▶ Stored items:
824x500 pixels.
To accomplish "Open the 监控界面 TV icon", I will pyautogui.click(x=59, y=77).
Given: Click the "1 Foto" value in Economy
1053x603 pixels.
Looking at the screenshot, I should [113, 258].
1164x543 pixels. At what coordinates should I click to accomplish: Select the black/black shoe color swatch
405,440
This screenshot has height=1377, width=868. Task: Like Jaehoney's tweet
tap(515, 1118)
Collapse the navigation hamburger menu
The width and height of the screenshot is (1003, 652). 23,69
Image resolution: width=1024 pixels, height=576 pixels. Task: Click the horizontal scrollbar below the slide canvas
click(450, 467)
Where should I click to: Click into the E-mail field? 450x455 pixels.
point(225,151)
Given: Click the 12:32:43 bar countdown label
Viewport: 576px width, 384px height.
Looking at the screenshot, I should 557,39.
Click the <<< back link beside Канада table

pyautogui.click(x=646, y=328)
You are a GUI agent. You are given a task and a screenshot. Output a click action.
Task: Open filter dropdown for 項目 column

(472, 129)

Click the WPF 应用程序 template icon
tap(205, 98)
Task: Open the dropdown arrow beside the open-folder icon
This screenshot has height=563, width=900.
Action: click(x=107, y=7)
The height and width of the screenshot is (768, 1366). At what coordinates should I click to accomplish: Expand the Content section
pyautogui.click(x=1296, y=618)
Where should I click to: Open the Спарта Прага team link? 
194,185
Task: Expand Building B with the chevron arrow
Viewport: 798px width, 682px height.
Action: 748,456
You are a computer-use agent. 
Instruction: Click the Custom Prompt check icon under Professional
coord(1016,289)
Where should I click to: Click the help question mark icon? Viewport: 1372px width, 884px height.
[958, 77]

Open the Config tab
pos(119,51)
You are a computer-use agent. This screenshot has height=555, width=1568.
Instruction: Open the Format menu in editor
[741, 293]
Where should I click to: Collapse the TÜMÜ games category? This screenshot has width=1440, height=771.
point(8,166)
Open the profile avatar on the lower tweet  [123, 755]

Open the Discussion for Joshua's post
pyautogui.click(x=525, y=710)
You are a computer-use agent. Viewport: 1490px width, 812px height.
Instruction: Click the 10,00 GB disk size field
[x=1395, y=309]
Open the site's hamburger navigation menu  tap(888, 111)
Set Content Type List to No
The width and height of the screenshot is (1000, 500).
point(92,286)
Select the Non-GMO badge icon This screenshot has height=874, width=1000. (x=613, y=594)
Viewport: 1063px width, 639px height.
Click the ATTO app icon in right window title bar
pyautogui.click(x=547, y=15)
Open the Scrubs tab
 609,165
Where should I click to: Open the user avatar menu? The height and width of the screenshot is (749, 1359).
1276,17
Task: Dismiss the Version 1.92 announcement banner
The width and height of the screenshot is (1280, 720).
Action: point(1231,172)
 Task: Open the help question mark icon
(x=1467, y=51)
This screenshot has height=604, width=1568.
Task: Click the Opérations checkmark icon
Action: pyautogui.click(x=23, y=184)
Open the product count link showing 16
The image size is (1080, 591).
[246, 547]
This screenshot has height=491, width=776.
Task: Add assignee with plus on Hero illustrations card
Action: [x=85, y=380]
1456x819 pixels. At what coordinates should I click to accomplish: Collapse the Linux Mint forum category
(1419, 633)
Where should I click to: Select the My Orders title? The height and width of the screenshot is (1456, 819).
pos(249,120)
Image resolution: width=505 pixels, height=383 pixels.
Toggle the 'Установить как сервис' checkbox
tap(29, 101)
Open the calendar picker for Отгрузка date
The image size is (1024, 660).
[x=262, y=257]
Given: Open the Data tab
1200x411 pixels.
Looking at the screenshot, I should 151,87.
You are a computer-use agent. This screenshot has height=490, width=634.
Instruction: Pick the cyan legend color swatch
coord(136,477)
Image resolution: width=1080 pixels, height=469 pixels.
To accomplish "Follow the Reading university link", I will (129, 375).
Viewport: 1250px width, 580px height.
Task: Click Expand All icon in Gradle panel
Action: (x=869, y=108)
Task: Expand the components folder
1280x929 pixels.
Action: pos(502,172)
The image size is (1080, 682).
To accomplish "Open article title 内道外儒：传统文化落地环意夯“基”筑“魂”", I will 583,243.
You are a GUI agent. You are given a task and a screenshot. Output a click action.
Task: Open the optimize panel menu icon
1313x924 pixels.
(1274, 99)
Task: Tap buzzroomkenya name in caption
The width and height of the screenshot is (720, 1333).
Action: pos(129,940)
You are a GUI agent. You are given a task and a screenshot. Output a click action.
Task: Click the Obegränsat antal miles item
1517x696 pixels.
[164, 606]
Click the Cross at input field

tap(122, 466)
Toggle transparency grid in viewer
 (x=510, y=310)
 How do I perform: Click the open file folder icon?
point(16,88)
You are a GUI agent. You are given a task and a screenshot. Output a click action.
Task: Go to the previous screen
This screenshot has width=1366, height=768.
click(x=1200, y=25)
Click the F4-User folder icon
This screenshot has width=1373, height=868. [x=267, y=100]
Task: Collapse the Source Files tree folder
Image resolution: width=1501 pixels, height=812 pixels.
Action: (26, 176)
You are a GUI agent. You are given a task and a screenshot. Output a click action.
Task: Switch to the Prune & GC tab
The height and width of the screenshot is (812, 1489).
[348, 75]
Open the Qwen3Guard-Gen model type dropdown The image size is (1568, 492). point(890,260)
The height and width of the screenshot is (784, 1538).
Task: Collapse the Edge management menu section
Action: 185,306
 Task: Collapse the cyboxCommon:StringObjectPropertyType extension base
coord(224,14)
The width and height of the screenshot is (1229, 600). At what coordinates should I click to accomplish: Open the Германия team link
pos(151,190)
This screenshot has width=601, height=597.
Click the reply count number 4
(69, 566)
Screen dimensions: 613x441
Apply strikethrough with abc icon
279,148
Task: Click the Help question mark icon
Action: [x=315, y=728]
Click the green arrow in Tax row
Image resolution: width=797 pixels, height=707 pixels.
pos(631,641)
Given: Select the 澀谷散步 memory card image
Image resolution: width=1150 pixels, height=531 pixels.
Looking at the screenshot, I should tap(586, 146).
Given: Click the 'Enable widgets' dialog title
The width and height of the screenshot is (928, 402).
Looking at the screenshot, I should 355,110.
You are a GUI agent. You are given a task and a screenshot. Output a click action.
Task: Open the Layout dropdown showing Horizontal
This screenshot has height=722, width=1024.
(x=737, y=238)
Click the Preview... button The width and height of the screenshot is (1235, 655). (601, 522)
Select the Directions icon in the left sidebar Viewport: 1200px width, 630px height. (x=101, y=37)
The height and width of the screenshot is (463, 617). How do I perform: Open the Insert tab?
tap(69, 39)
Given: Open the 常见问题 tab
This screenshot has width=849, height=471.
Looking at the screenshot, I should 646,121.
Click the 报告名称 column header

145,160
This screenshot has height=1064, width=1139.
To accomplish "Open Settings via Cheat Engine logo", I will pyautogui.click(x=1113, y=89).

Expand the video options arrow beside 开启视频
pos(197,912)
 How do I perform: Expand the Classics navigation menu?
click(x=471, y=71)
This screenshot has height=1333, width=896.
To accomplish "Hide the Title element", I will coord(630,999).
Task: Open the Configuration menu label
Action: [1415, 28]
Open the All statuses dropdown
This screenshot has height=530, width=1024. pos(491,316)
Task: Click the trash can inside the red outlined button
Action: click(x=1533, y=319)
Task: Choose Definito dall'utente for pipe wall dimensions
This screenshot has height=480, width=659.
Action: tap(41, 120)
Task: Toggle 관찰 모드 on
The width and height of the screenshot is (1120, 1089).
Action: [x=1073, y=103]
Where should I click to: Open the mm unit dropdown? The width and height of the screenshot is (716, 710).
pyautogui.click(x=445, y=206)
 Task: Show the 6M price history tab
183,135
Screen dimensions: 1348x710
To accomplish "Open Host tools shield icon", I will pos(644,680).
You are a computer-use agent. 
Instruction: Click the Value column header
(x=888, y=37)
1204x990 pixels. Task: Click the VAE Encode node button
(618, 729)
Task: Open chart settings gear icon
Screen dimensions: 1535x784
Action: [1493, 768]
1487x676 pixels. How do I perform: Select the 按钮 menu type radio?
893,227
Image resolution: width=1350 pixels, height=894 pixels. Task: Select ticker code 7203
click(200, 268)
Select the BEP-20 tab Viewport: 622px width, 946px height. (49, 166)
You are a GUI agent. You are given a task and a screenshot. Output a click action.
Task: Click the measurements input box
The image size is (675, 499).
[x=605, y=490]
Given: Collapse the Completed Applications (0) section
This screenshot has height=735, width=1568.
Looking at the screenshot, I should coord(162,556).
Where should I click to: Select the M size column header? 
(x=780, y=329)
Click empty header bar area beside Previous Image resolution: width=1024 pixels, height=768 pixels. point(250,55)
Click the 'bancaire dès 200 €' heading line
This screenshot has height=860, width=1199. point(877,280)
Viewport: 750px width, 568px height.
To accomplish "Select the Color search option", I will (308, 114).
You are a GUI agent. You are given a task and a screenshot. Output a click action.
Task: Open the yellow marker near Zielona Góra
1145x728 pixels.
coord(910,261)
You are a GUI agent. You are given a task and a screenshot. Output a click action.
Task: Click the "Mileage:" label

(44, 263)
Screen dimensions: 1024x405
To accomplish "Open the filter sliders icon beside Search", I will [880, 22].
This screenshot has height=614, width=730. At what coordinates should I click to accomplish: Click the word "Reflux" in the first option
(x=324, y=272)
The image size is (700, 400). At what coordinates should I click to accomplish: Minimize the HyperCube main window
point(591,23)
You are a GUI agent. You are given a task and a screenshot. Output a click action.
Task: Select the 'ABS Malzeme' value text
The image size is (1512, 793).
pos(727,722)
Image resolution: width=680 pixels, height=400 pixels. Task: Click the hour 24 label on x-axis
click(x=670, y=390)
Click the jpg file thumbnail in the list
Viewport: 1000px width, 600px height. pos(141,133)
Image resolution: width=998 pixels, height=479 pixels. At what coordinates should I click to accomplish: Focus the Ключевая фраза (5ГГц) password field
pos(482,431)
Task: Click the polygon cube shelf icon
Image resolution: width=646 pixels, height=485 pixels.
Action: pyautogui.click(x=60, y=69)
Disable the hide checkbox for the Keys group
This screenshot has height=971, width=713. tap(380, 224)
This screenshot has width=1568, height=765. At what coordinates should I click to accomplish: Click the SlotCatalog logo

▶ WHAT TO PRODUCE:
Your answer should be each line from the entries that includes the string "logo".

▶ WRITTEN SOLUTION:
To accomplish "Open Settings via Cheat Engine logo", I will pyautogui.click(x=1113, y=89).
This screenshot has width=1568, height=765. At what coordinates should I click to accomplish: Click the SlotCatalog logo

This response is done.